Task description:
From the data below, copy out every line in which the word "radio" occurs.

Start of The records

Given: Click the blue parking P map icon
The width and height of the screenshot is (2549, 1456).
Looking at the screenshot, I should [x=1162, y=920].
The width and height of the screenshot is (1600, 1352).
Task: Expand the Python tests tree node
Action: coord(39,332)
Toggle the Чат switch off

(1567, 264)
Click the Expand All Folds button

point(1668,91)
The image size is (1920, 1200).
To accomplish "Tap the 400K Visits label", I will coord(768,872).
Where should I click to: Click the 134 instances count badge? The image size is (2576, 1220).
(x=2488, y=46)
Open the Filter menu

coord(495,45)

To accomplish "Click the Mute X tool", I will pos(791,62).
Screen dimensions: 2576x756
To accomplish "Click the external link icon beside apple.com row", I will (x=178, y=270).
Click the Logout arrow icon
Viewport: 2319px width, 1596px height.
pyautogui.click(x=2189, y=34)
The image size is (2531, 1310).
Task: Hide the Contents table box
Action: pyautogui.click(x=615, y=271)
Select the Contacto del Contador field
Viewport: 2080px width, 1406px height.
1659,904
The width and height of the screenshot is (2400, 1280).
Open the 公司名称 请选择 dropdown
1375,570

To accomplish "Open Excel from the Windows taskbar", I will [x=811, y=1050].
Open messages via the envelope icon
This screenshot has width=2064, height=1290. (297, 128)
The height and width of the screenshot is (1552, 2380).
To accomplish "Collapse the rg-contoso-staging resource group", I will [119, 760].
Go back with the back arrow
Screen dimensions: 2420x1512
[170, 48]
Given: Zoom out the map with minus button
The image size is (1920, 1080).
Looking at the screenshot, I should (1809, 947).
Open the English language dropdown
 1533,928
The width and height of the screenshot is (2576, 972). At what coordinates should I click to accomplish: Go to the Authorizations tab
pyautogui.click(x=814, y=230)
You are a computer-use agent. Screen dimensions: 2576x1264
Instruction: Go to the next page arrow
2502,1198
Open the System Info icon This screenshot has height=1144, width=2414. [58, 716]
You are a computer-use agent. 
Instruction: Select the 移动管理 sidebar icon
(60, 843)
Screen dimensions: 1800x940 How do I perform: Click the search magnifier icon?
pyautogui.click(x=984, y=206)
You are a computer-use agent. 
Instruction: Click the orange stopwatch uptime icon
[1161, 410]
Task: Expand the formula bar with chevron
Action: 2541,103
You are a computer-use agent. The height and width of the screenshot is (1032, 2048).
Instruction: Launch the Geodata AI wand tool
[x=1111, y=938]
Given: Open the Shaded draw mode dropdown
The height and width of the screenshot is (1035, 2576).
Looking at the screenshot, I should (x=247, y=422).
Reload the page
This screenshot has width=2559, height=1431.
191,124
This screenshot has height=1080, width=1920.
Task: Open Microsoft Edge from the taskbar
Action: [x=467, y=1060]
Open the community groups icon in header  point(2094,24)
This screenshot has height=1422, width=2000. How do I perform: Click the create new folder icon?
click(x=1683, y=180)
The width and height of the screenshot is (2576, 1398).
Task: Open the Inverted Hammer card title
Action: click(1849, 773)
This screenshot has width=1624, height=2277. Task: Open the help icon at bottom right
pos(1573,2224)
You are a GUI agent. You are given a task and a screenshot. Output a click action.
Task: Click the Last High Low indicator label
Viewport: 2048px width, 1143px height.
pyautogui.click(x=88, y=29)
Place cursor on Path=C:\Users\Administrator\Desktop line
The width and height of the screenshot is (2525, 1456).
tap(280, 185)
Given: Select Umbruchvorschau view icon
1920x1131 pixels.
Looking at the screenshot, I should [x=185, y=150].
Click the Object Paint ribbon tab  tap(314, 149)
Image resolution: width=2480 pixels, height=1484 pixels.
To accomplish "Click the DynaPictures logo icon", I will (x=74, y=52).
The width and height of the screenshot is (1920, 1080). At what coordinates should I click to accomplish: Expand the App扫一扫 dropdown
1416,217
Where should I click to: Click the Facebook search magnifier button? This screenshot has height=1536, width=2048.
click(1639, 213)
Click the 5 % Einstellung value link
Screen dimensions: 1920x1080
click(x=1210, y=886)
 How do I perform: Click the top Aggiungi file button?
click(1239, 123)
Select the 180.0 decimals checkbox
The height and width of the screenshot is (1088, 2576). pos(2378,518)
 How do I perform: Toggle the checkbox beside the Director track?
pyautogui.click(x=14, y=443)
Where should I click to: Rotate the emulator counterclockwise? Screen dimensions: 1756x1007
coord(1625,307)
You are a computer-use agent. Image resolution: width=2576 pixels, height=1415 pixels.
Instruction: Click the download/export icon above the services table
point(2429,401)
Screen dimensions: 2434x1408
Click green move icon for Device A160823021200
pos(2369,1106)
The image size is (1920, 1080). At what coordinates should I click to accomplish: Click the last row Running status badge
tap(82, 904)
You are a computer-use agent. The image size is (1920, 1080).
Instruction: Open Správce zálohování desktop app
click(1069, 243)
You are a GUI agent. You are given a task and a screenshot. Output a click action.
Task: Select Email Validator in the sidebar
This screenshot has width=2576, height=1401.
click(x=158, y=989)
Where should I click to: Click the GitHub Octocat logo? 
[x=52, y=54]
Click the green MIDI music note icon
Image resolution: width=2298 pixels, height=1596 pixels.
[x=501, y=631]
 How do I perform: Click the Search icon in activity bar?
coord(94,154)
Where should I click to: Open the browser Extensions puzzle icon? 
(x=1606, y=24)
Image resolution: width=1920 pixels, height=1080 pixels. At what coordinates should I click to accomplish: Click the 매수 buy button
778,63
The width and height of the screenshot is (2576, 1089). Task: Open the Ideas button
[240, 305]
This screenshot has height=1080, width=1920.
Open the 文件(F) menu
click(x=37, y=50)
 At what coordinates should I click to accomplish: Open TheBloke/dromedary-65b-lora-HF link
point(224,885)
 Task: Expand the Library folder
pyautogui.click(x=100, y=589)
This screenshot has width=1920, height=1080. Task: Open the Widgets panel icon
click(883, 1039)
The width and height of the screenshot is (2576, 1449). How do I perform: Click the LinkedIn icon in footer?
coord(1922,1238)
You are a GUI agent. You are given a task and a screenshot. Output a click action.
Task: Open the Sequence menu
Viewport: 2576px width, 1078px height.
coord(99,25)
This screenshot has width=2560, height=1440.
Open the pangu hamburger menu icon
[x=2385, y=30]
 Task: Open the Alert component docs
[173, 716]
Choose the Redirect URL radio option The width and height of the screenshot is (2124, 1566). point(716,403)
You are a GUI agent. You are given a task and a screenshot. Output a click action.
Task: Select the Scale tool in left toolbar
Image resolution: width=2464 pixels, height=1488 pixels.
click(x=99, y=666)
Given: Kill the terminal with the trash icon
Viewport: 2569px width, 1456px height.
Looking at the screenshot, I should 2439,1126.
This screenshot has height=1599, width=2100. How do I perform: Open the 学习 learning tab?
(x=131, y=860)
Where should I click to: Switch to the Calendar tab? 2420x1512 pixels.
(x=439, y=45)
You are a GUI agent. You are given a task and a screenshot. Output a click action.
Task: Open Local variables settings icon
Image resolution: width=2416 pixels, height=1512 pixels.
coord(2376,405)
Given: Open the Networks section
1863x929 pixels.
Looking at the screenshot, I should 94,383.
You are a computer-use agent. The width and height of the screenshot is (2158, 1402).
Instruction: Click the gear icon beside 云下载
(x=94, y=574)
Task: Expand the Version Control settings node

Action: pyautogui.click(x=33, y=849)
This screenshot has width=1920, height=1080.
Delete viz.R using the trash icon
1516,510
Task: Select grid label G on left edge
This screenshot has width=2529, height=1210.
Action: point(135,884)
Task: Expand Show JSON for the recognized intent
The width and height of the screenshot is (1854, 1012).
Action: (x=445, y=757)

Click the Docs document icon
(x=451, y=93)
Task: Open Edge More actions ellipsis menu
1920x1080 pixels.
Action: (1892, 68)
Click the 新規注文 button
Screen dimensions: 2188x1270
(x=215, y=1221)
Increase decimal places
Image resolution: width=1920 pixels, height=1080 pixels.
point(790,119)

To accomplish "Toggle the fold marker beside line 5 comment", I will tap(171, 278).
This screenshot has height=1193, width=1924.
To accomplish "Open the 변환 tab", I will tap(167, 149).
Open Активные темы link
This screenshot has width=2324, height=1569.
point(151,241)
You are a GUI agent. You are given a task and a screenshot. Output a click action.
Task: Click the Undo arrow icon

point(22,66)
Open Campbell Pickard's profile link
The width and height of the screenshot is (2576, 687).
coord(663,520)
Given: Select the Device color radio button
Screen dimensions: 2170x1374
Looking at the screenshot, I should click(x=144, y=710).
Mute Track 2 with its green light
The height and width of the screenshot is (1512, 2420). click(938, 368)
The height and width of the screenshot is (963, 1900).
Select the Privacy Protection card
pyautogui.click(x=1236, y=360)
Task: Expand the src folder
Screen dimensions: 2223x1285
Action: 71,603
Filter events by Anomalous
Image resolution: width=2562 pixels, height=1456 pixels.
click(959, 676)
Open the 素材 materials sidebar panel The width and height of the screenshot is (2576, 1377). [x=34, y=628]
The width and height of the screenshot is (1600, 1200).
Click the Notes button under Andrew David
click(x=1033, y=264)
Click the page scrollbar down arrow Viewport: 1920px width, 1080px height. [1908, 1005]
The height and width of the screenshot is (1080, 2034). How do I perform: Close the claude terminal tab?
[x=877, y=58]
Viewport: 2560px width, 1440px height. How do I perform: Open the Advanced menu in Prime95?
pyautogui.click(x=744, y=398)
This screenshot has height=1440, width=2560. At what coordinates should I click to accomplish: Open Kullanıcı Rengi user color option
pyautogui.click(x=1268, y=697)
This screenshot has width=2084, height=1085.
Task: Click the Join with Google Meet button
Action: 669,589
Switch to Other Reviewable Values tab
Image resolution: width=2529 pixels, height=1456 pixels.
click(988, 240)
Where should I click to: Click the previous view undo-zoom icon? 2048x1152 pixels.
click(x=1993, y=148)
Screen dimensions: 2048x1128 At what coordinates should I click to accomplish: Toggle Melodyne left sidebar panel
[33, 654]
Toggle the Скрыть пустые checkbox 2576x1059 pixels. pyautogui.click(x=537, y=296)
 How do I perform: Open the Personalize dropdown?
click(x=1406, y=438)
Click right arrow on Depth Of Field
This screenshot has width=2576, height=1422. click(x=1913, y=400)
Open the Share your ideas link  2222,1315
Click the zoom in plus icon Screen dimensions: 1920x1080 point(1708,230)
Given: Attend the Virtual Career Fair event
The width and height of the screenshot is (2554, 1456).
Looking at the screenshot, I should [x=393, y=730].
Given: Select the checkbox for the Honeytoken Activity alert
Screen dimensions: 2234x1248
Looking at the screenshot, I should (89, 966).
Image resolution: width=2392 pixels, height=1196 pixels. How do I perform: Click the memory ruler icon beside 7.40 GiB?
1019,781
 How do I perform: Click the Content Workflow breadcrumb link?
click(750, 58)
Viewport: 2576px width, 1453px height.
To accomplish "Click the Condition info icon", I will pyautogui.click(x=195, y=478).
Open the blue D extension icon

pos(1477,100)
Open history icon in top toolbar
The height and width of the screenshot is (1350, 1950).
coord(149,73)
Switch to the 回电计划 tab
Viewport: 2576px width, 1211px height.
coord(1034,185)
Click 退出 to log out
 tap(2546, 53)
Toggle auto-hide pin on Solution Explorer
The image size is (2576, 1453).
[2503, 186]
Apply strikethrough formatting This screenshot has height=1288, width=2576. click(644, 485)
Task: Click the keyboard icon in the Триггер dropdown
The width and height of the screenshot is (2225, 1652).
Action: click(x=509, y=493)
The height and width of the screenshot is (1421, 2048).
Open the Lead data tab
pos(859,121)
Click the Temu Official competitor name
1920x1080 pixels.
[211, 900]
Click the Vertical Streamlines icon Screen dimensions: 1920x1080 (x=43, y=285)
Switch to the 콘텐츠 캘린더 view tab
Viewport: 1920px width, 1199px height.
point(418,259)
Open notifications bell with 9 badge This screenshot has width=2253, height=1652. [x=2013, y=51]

End of The records

Exercise solution:
Choose the Redirect URL radio option The width and height of the screenshot is (2124, 1566). point(716,403)
Given: Select the Device color radio button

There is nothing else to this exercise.